What to do: Pictures aside, the output must consist of the lines from the one containing "Click the OpenAI API Key label" through the end of the data, reproduced exactly.

Data:
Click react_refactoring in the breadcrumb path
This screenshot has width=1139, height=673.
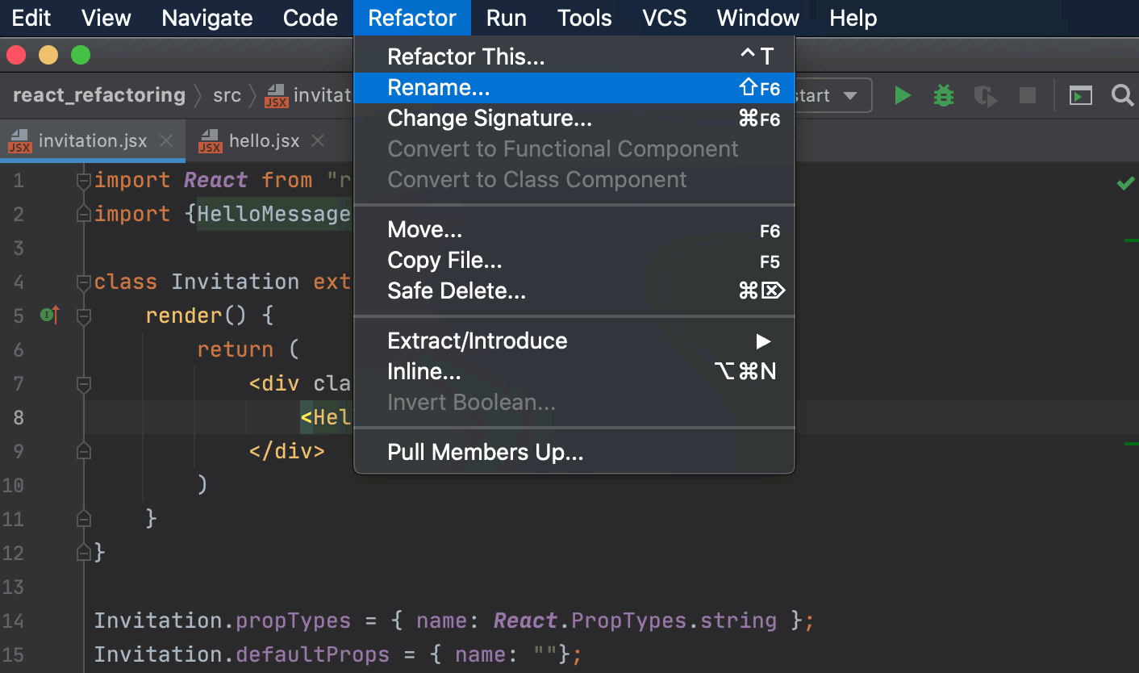point(98,94)
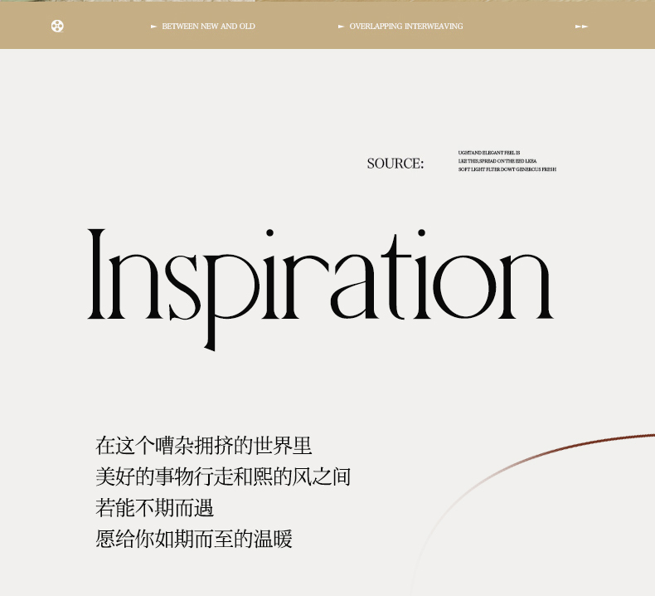
Task: Click the letter I in Inspiration
Action: click(98, 274)
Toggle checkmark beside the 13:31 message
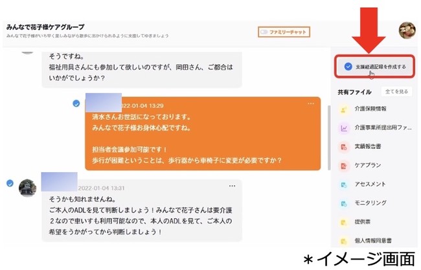Viewport: 421px width, 270px height. pos(10,183)

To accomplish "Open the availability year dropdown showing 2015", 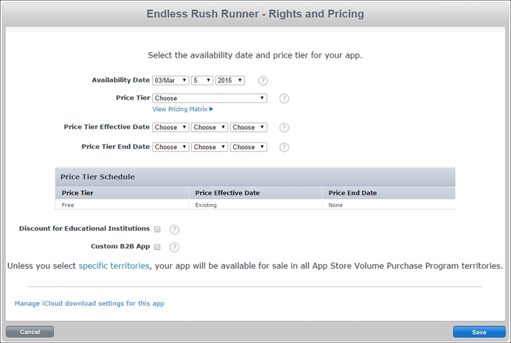I will 229,80.
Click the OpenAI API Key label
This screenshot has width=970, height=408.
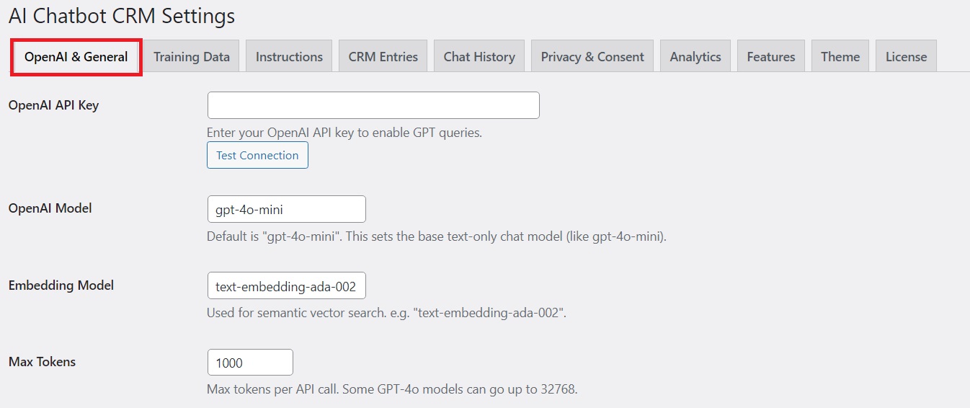54,105
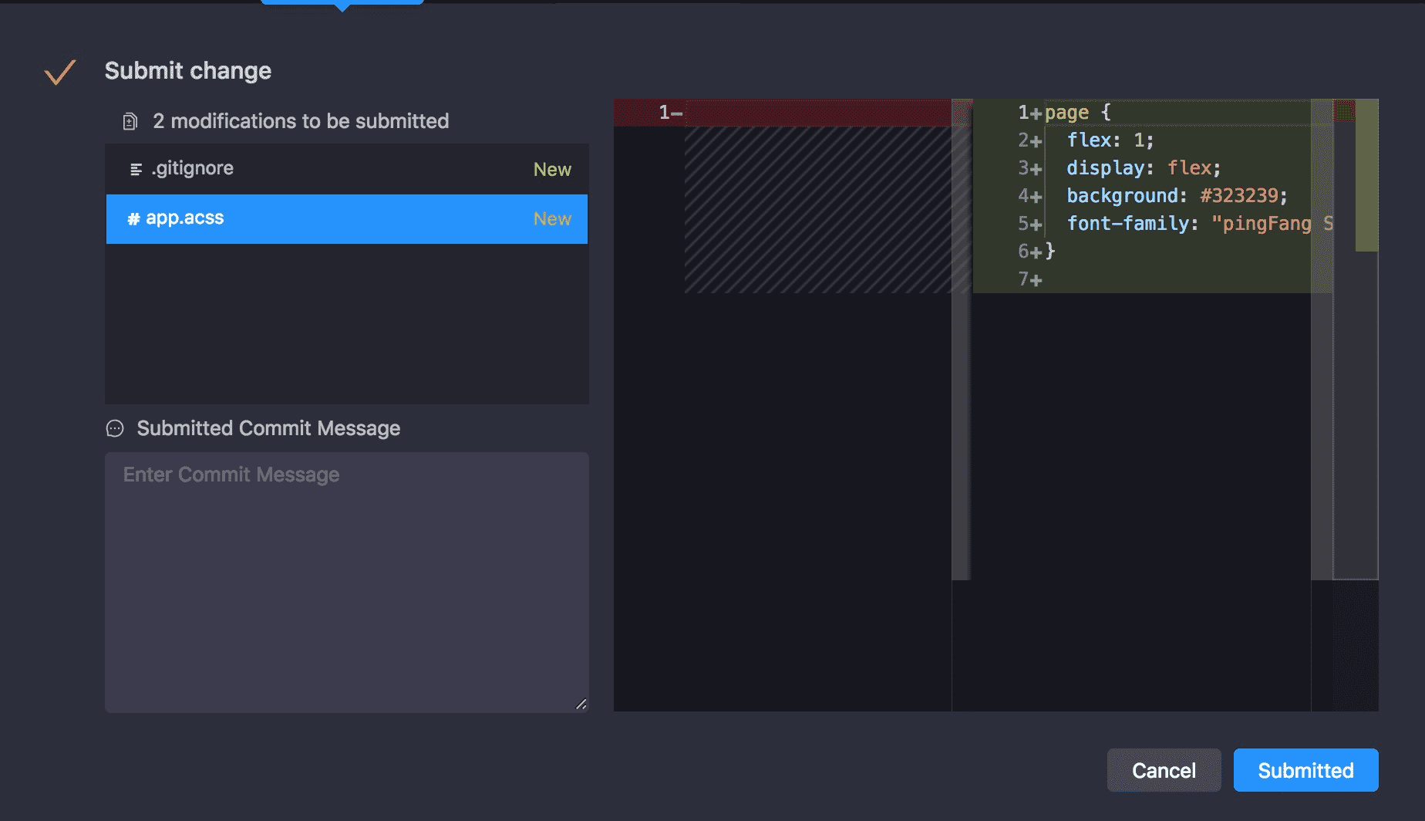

Solution to this task:
Click the OpenAI API Key label
This screenshot has width=970, height=408.
54,105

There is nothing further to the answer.